When giving directions, finish with "it's right down yonder on the left."
Talk REAL slow, and ask them to speak slower so you can understand what they're saying.
When they talk about how great it is in the city, tell them "Ole Bessie's ready when you are."
Refer to every soft drink as a Coke; every motorcycle as a "Honder," etc.
Always order sweet tea and/or grits. When they don't have it, raise a rucus.
Offer to send them a bottle of fresh air.
Insist on being addressed by your first AND middle names (e.g. Lisa Marie, Jim Bob, etc.).
Address all males as "son" and all females as "little lady."
Correct their pronunciation of certain words. For example: "It's "pee-can.""
Put Tabasco on everything.
For New Yorkers: Act as if the whole state of New York is New York City. In other words, if they say, "Yo, I'm from upstate New Yoik!," say "Well, I'll be, my wife has always wanted to see a Broadway show!"
When invited to dinner, offer to bring dessert. Show up with a box of Moon Pies. . .Banana ones.
Name all of your children "Bubba."
Use the word "reckon" in a sentence.
"Mash" buttons. "Cut off" lights. "Carry" the kids to school. "Fetch" something.

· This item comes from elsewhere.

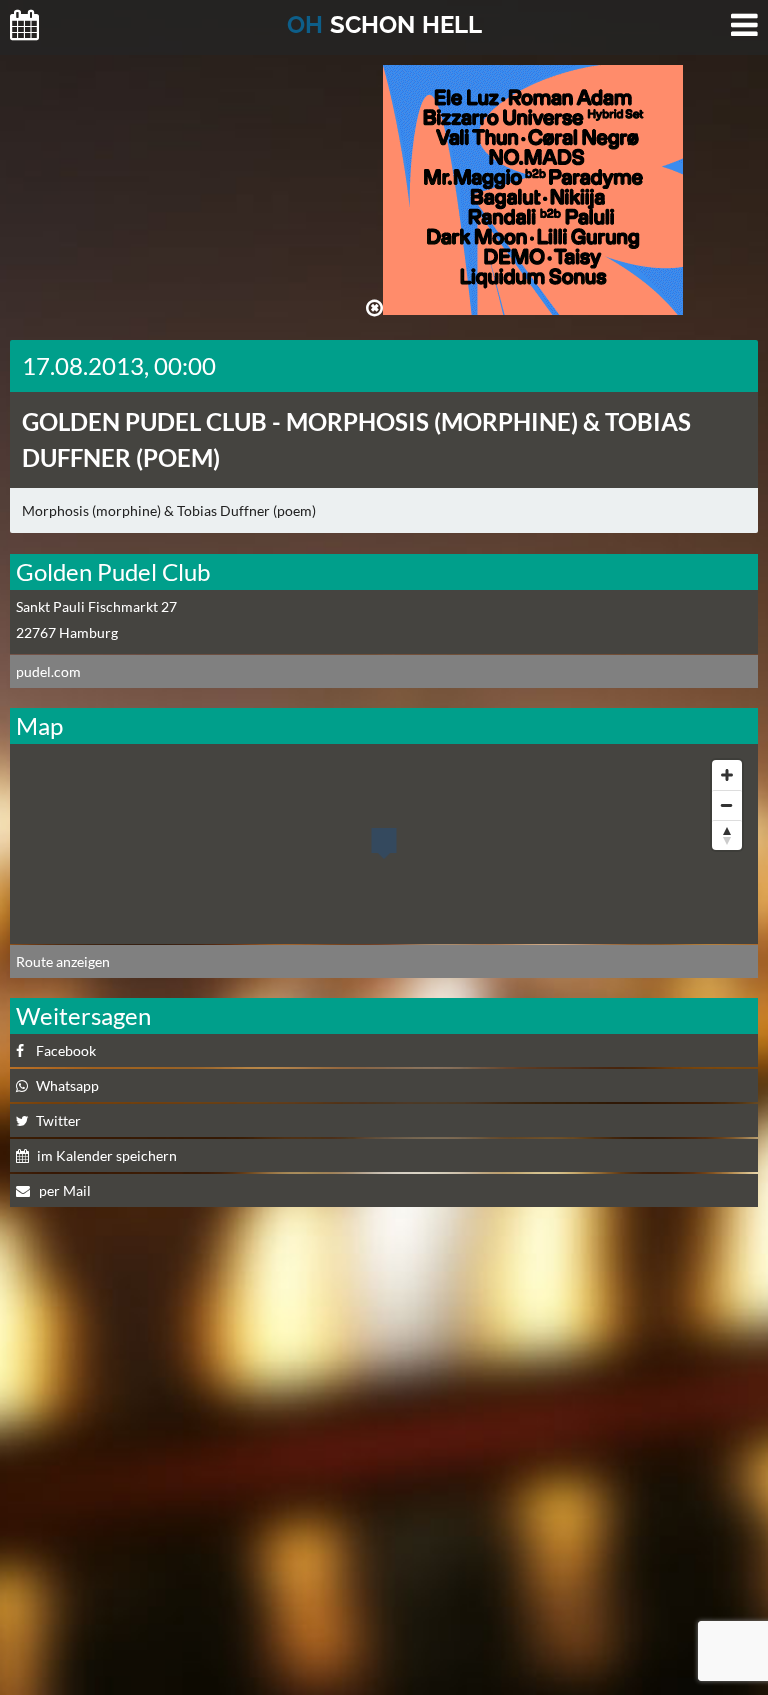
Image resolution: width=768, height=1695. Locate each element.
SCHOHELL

Never simply "do" something. Always be "fixin to do" something.
Tell them you don't have an accent; they do.
Be sure to include "yes/no ma'am/sir" in all conversations.
Ask them if its still snowing up North. Then tell 'em you went driving around in your convertible this weekend. Though this one dont work for you northern rednecks (grin) less'n you dont mind snow in your car.....
Call 'em Cityfied. Works every time.